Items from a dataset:
+-------+

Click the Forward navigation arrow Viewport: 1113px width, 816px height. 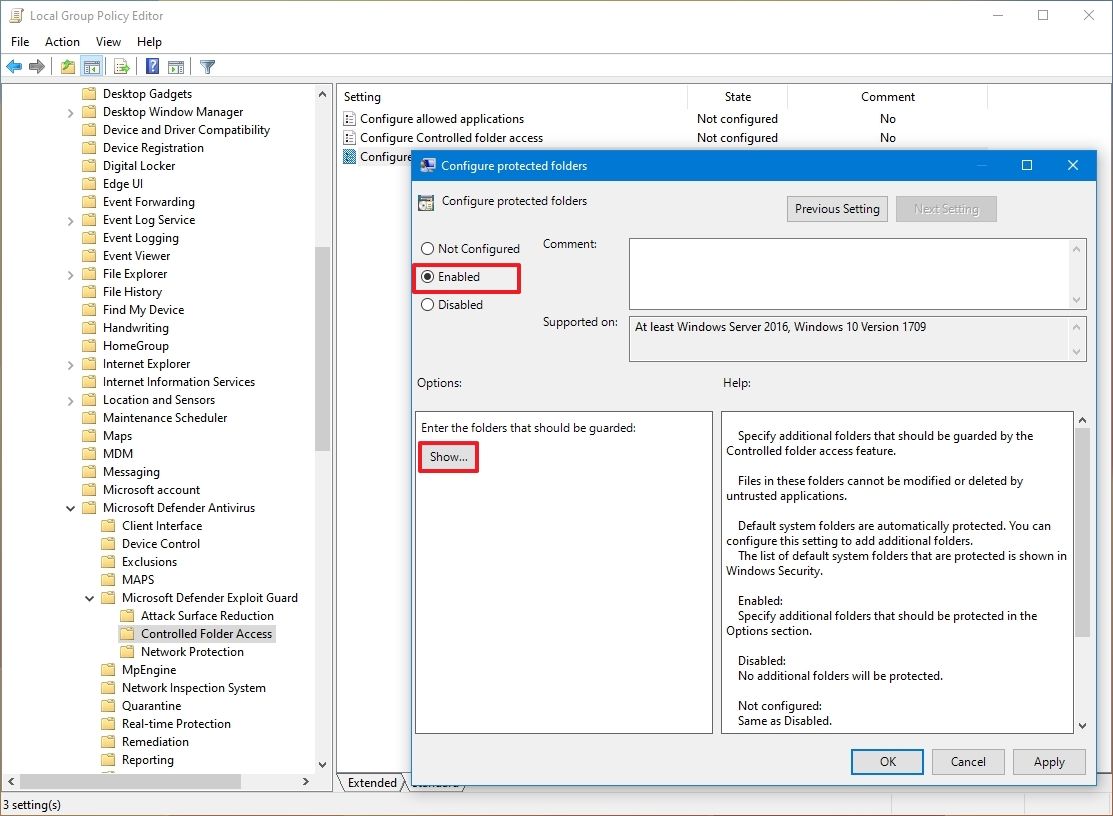click(37, 66)
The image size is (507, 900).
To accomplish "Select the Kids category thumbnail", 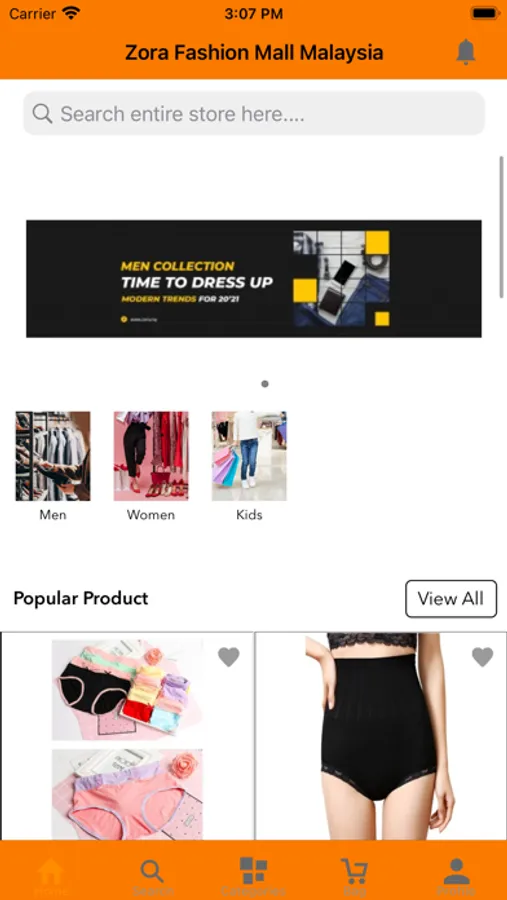I will pyautogui.click(x=249, y=456).
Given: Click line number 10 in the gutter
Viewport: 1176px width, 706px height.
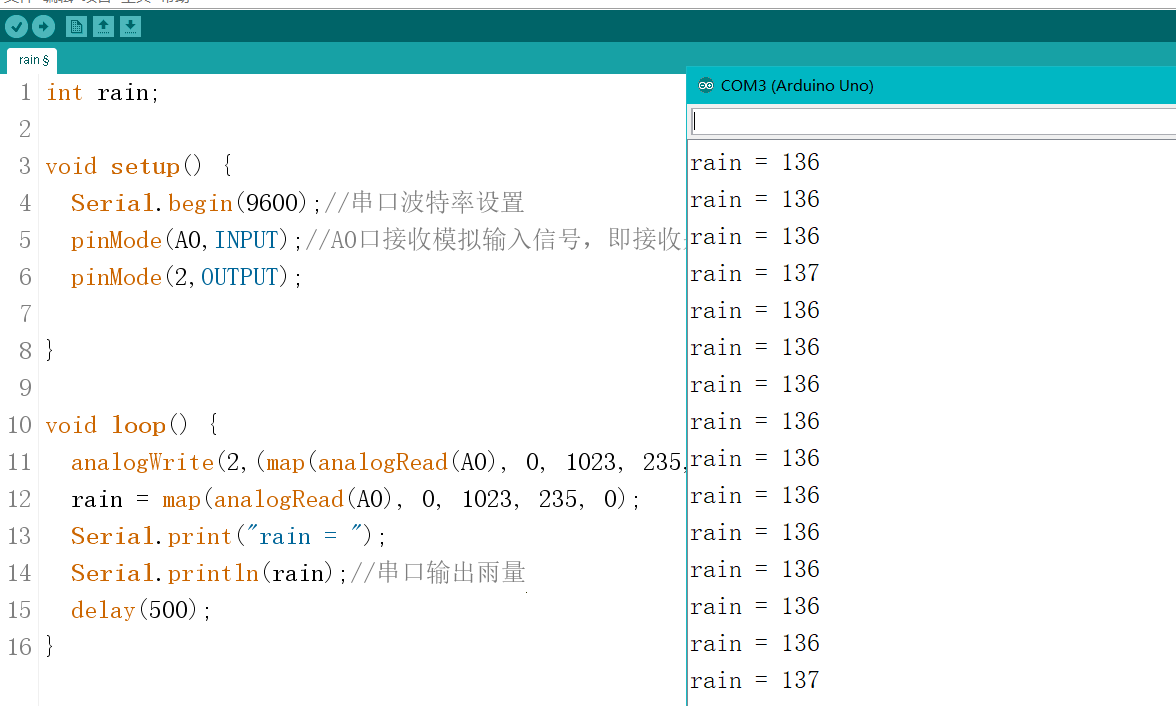Looking at the screenshot, I should tap(19, 424).
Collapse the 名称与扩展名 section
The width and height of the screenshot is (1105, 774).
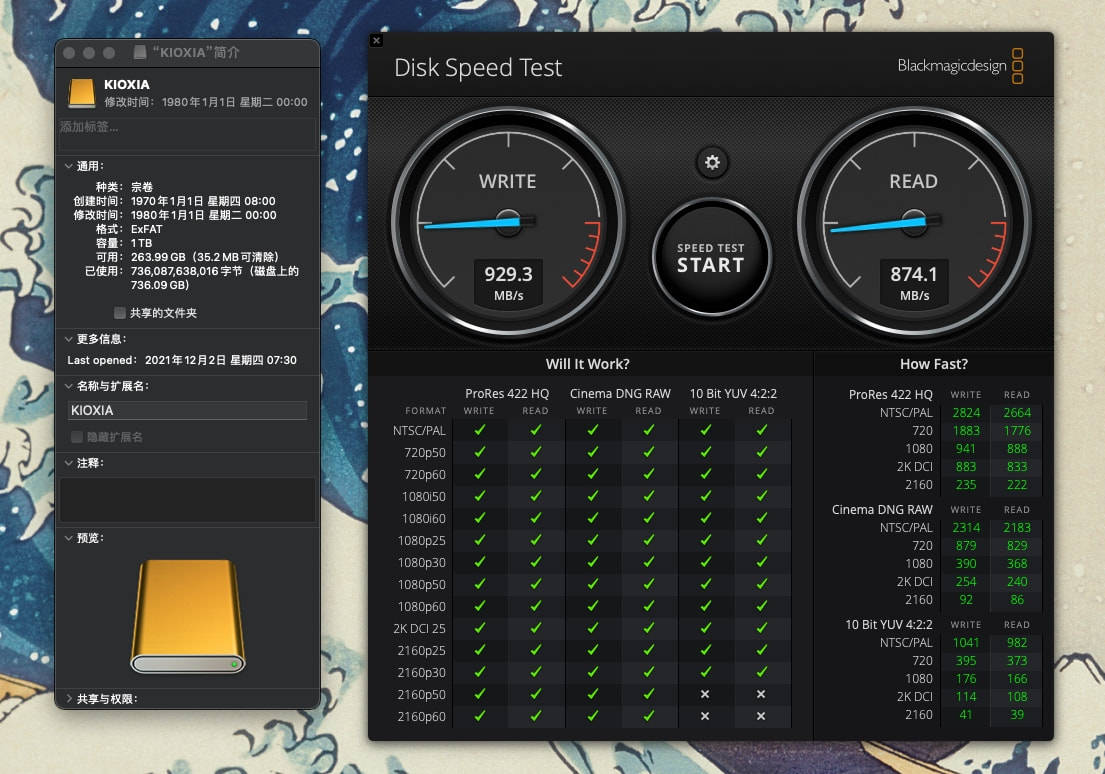(68, 386)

+-------+

[Written request] Repeat the rows word for word, starting at the line that contains "Given: Click line number 10 in the gutter" and ending at the last line of the rows. Leave the pictures out of your answer.

[Finished answer]
Given: Click line number 10 in the gutter
Viewport: 1176px width, 706px height.
Looking at the screenshot, I should tap(19, 424).
Collapse the 名称与扩展名 section
The width and height of the screenshot is (1105, 774).
(68, 386)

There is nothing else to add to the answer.